━━ Data records ━━

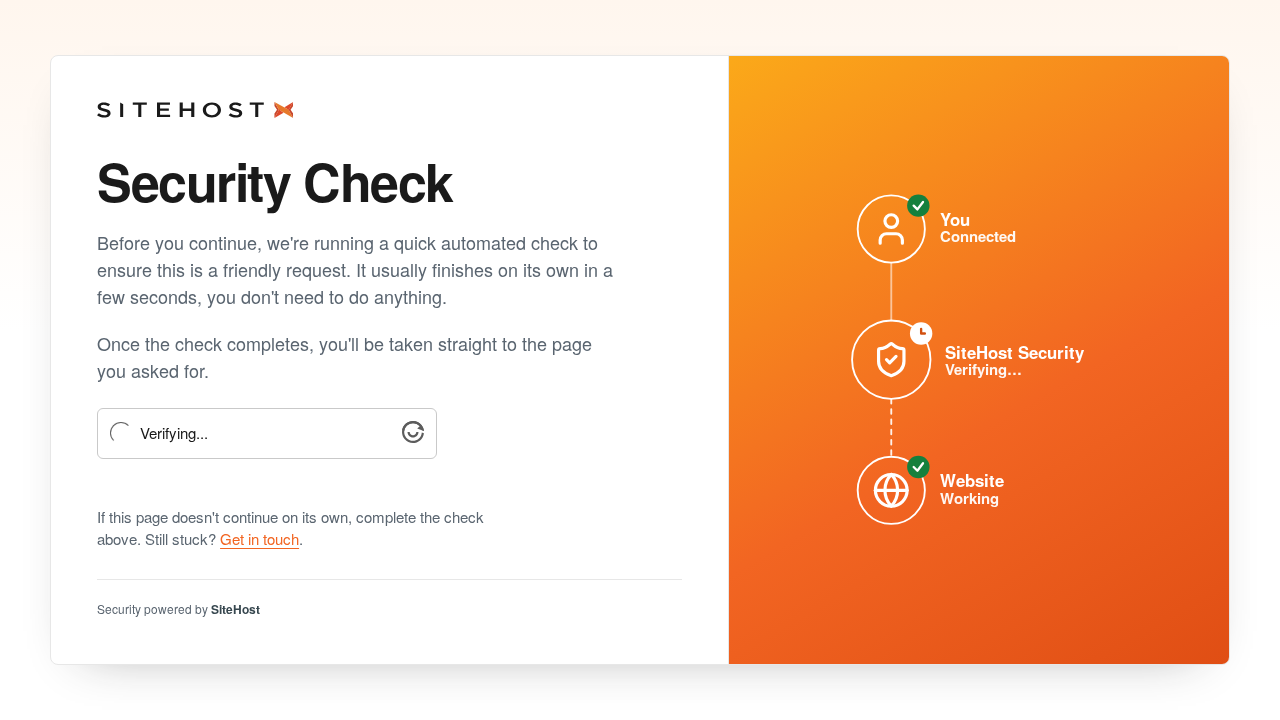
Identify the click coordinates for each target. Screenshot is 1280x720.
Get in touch (259, 538)
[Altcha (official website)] (413, 436)
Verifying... (174, 433)
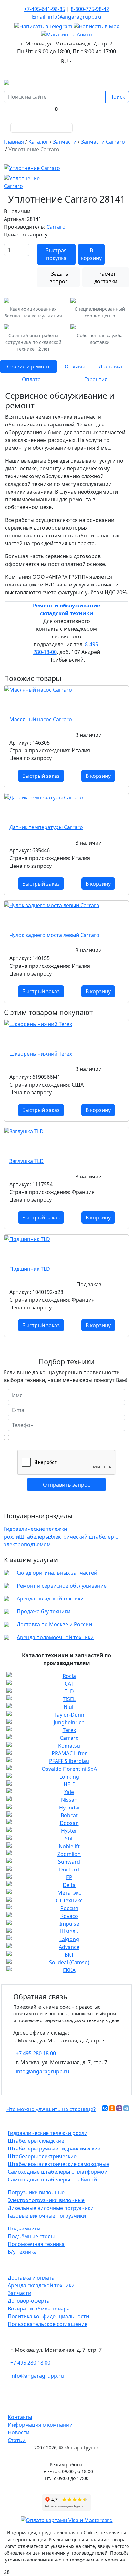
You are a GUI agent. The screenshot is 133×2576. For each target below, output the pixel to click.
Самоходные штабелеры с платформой (57, 2171)
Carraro (56, 226)
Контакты (20, 2417)
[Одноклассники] (112, 2108)
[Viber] (119, 2108)
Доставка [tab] (110, 366)
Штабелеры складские (36, 2140)
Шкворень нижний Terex (40, 1053)
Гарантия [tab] (95, 379)
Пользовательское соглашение (47, 2324)
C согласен (64, 1440)
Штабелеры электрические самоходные (58, 2164)
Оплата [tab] (31, 379)
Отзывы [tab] (75, 366)
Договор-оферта (29, 2300)
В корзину (91, 254)
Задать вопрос (59, 277)
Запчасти (19, 2293)
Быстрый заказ (41, 775)
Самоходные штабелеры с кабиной (52, 2179)
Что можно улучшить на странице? (51, 2109)
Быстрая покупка (56, 254)
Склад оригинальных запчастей (57, 1572)
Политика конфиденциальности (48, 2316)
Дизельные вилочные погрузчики (51, 2207)
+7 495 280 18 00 (36, 2053)
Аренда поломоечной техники (55, 1637)
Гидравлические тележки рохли (47, 2133)
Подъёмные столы (31, 2236)
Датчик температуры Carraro (46, 827)
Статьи (17, 2440)
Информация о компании (40, 2424)
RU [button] (64, 61)
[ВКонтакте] (105, 2108)
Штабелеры (34, 1536)
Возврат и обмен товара (39, 2308)
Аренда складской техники (50, 1598)
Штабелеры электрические (42, 2156)
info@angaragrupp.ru (42, 2071)
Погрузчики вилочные (36, 2192)
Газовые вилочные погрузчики (47, 2215)
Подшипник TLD (29, 1268)
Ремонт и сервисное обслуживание (62, 1585)
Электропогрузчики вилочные (46, 2200)
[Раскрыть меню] (119, 127)
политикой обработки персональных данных (66, 1437)
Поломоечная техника (36, 2244)
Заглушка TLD (26, 1161)
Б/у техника (22, 2251)
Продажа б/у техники (43, 1611)
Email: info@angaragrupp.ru (66, 16)
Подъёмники (24, 2228)
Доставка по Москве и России (54, 1624)
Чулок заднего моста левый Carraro (54, 934)
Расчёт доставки (105, 277)
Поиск (117, 96)
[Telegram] (126, 2108)
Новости (18, 2432)
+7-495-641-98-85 (44, 9)
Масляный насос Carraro (40, 719)
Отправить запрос (66, 1484)
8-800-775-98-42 (90, 9)
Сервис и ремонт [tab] (28, 366)
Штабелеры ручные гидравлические (54, 2148)
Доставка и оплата (31, 2277)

━━━

→ **Assignment**
Please report every line in the entries above that holds the string "электрические".

→ **Expected answer**
Штабелеры электрические самоходные (58, 2164)
Штабелеры электрические (42, 2156)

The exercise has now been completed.